— Фламандская школа, — пробормотал Михаил Бестужев, зарываясь до ушей в пуховое одеяло.
Его знобило. Вот уже шестой день отлеживался он от лихорадки в дальней комнате у Рылеева, заболев сразу по приезде в Петербург к брату. Рылеев настоял, чтобы больного перевезли к нему. Хотя Наташа в отъезде, но в доме есть женская прислуга и за ним будут ухаживать заботливо.
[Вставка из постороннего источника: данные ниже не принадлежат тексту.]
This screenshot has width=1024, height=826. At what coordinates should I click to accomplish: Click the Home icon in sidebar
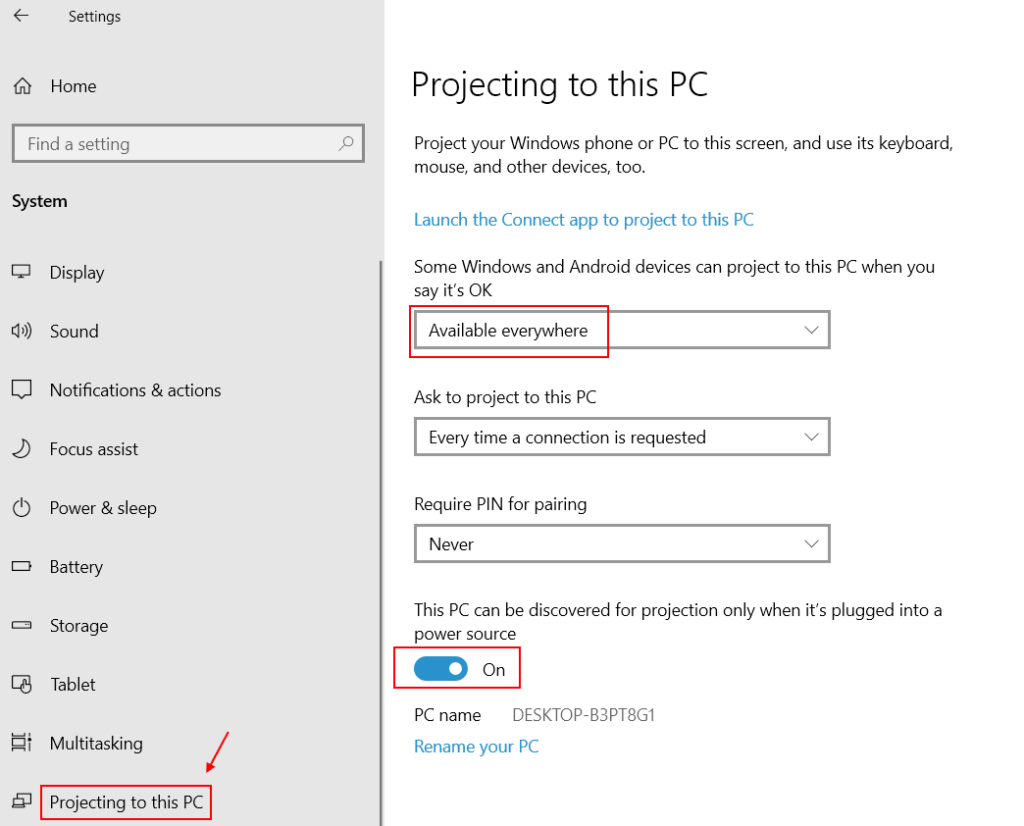[20, 86]
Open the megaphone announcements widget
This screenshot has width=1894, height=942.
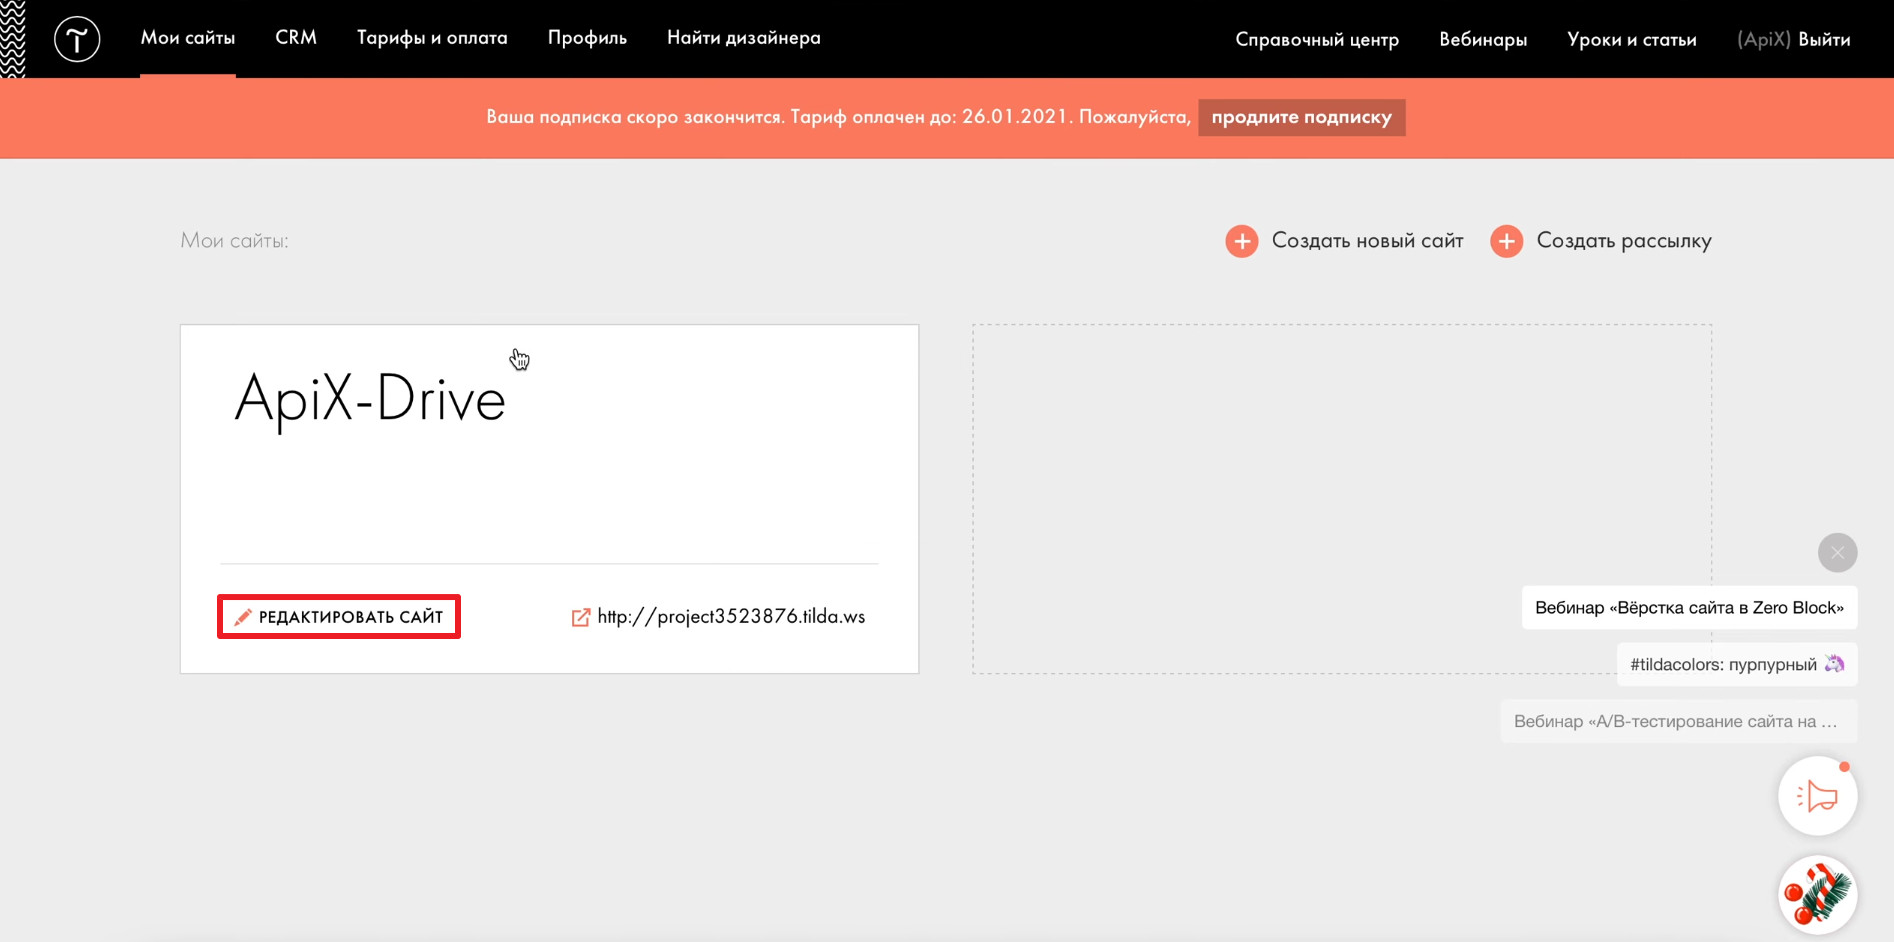(1817, 796)
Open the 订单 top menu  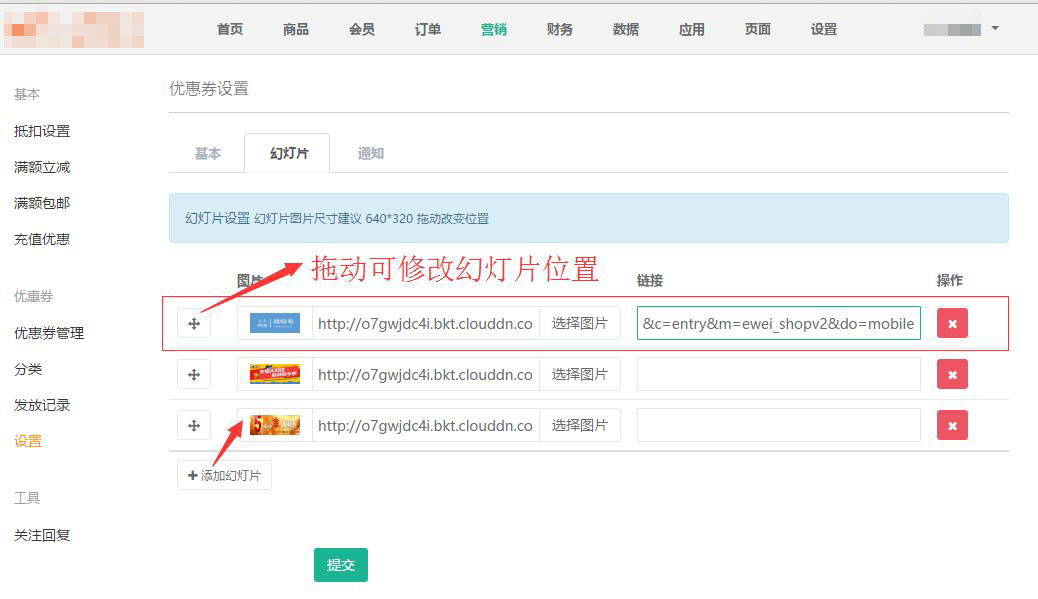[428, 29]
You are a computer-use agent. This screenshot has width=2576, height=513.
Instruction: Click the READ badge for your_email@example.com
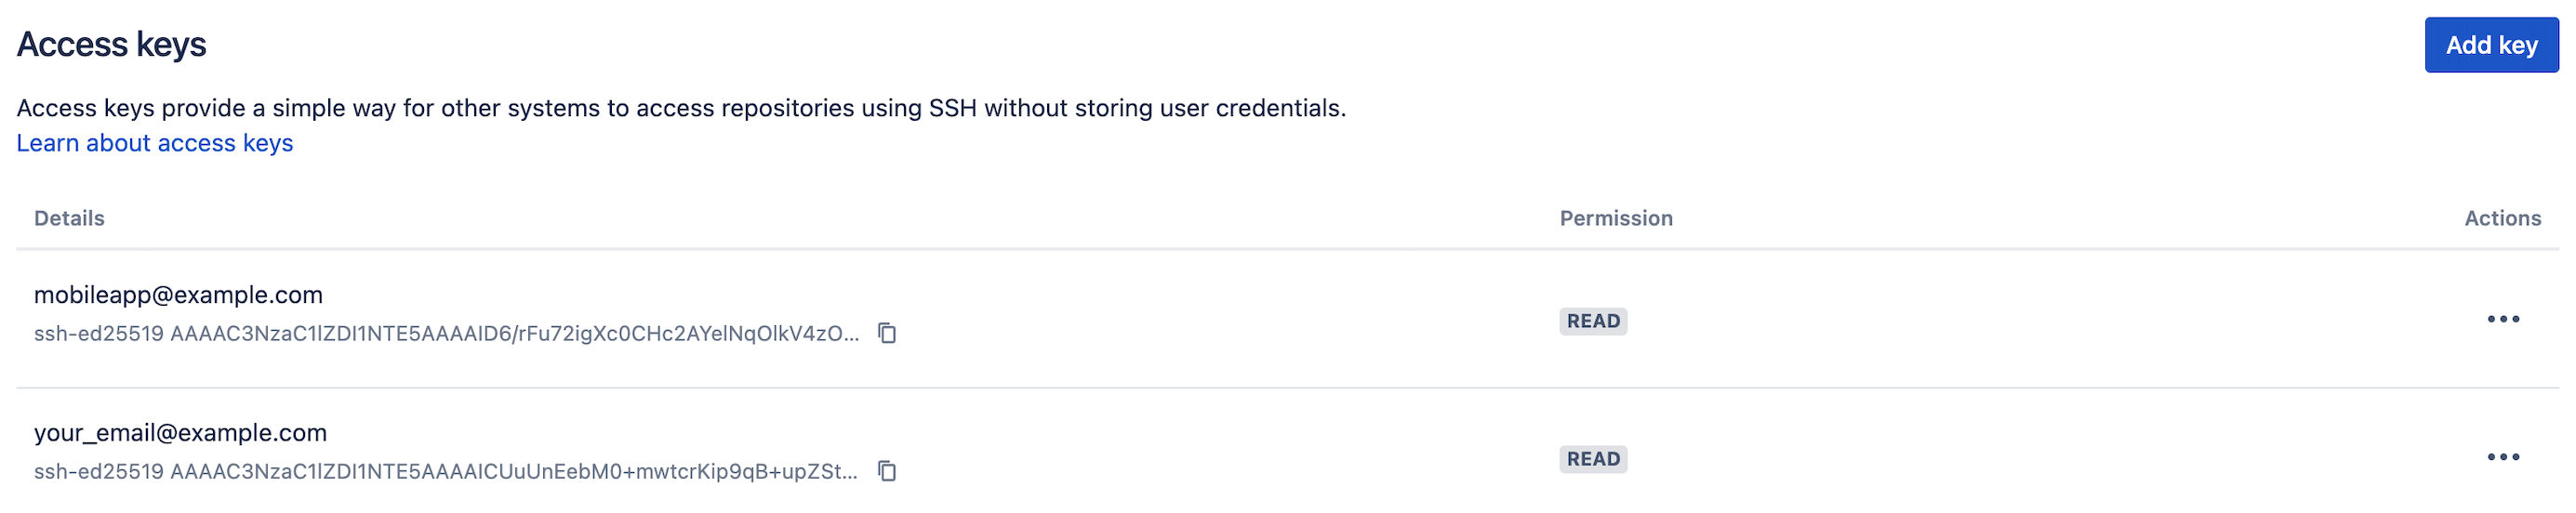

Ночью его била лихорадка, сон был тревожный, прерывистый. То и дело возникали лица знакомых и полузнакомых литераторов, бывавших в доме у Рылеева. Они вели себя шумно и бестолково. То пели хором, нелепо вздымая бокалы над головой, то, будто испугавшись, умолкали, и перешептываясь, прятались под стол, прикрываясь длинной скатертью. Вдруг неизвестно откуда возникал чопорный Грибоедов и, взгромоздившись на стул, кричал петухом, а добродушнейший Дельвиг размахивал ножом и вопил: «К барьеру, к барьеру!», и горничная Луша тащила корыто, полное кочнами капусты. Он просыпался усталый, ослабевший от бредовых видений, понимая, что все это отголоски «русских завтраков» Рылеева, на которых когда-то бывал не раз, что все это только сон и бред, успокоившись, засыпал. И снова Левушка Пушкин, ероша светлые кудри, кричал: «Я знаешь, няня, влюблена!» А комендор Кронштадтского форта, взбалмошный начальник брата Николая генерал Леонтий Васильевич Спафарьев командовал: «Затуши маяк! Да будет тьма!» И пищала маленькая дочка Рылеева Настенька: «Целуй ручку папеньке! Он добрый…» Нелепые эти сцены и выкрики почему-то казались страшными, хотелось крикнуть, разогнать всех, но что-то сжимало горло… Он просыпался, почувствовав под щекой сырую подушку, вытирая горячий вспотевший лоб. К утру он забылся. И, проснувшись, испытывал блаженную слабость.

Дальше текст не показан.